▶ [Written instruction]: Rewrite the entries from the line containing "You are a computer-use agent." through the line containing "Screen dimensions: 361x460 click(x=20, y=42)" as a numbered list, skipping blank lines and leaving out the pictures.

▶ [Material supplied]:
╭──

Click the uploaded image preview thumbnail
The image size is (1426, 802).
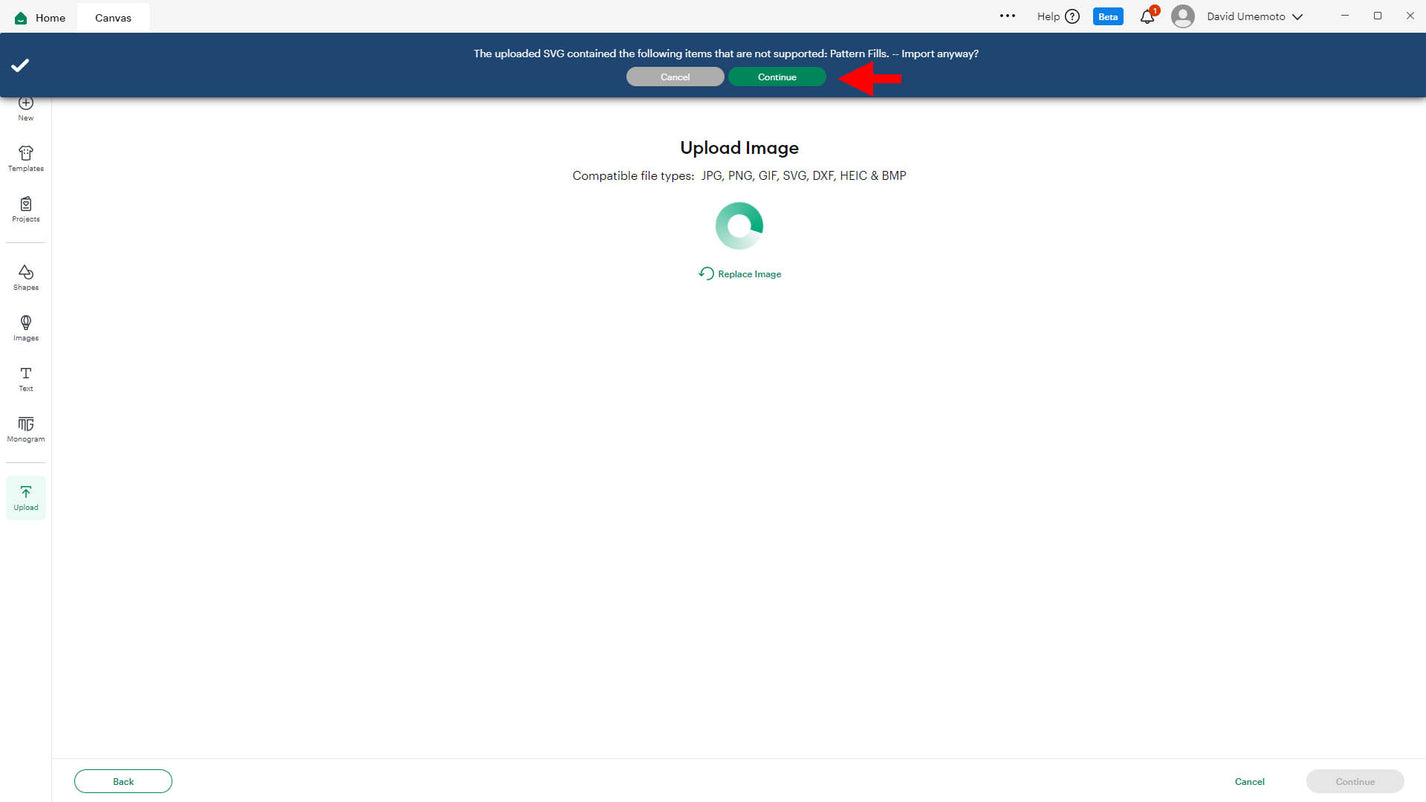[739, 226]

╰──
╭──

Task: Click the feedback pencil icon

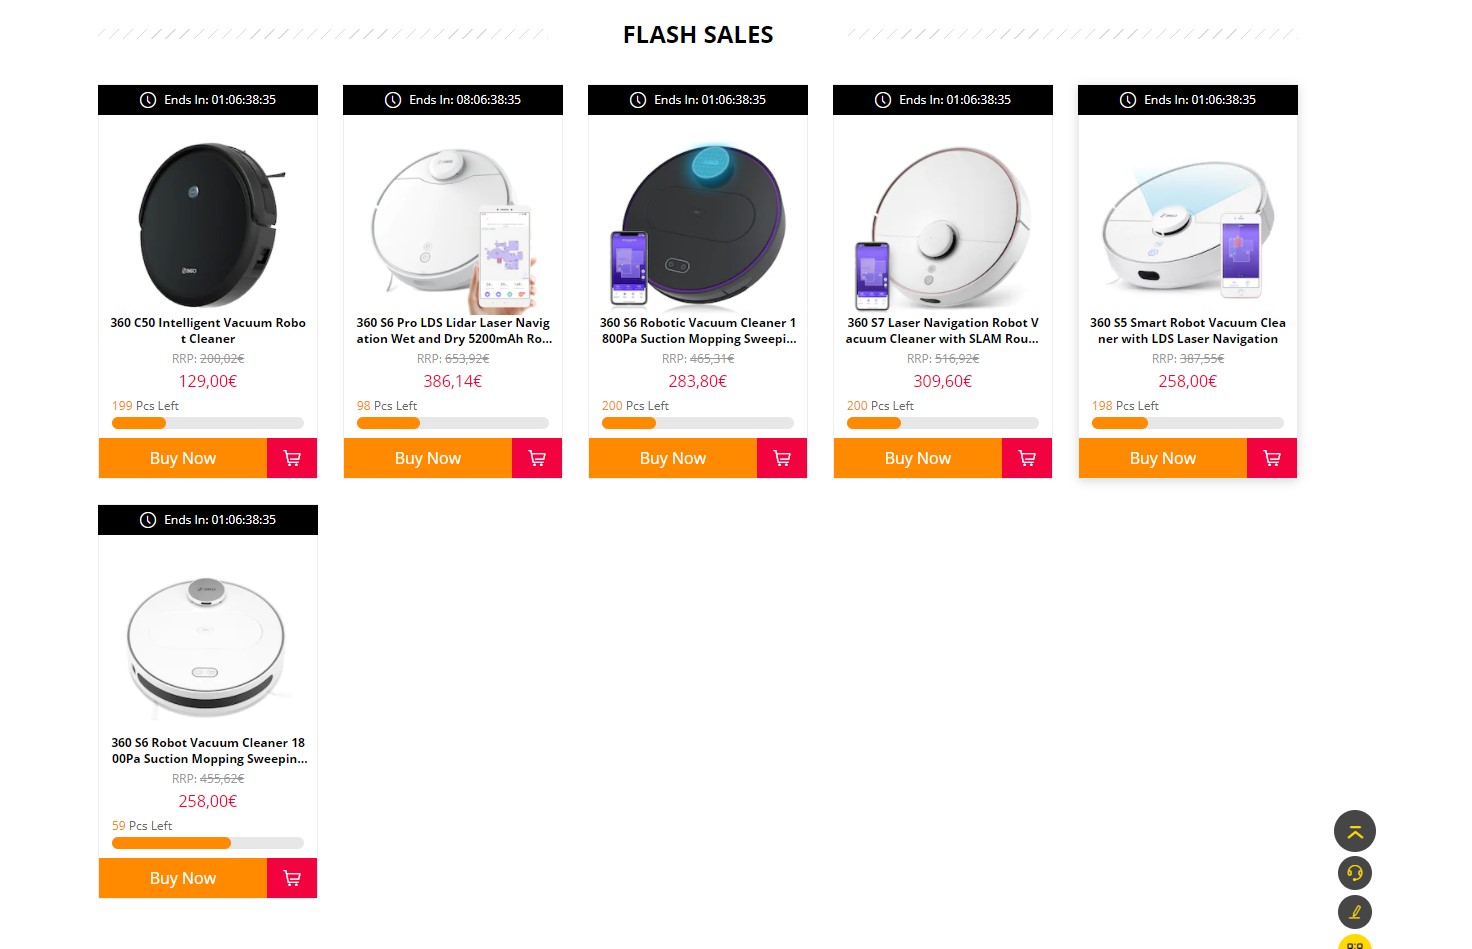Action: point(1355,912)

╰──
╭──

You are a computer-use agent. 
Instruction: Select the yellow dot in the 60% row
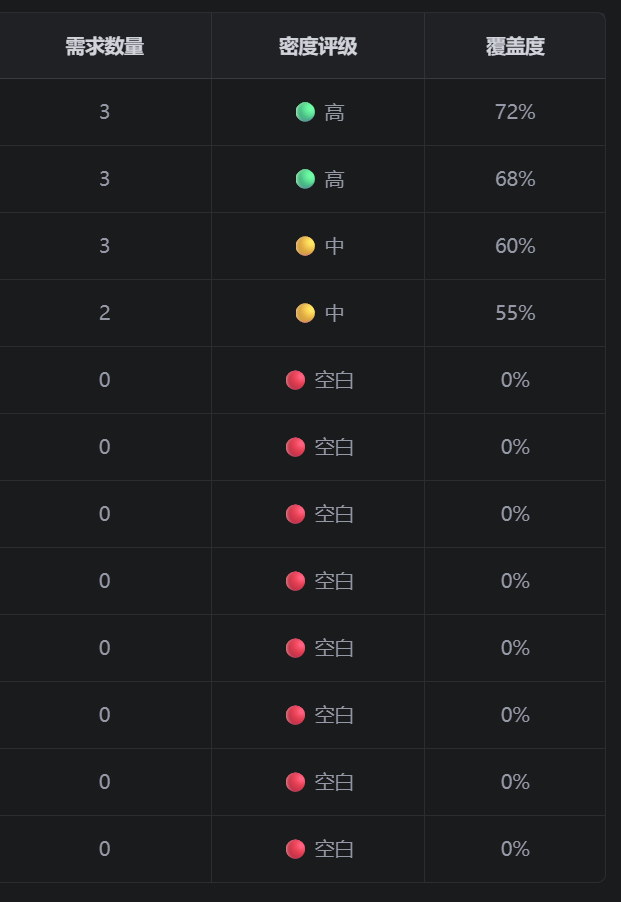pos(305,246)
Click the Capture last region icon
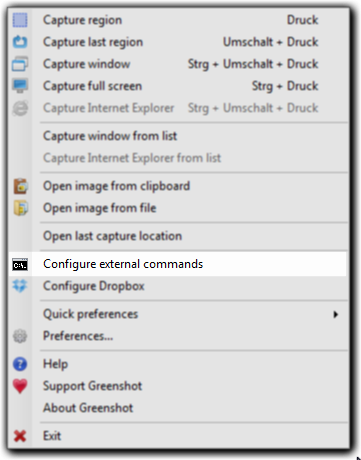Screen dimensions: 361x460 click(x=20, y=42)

╰──

▶ [Final answer]:
1. You are a computer-use agent. 
2. Instruction: Select the yellow dot in the 60% row
3. pos(305,246)
4. Click the Capture last region icon
5. Screen dimensions: 361x460 click(x=20, y=42)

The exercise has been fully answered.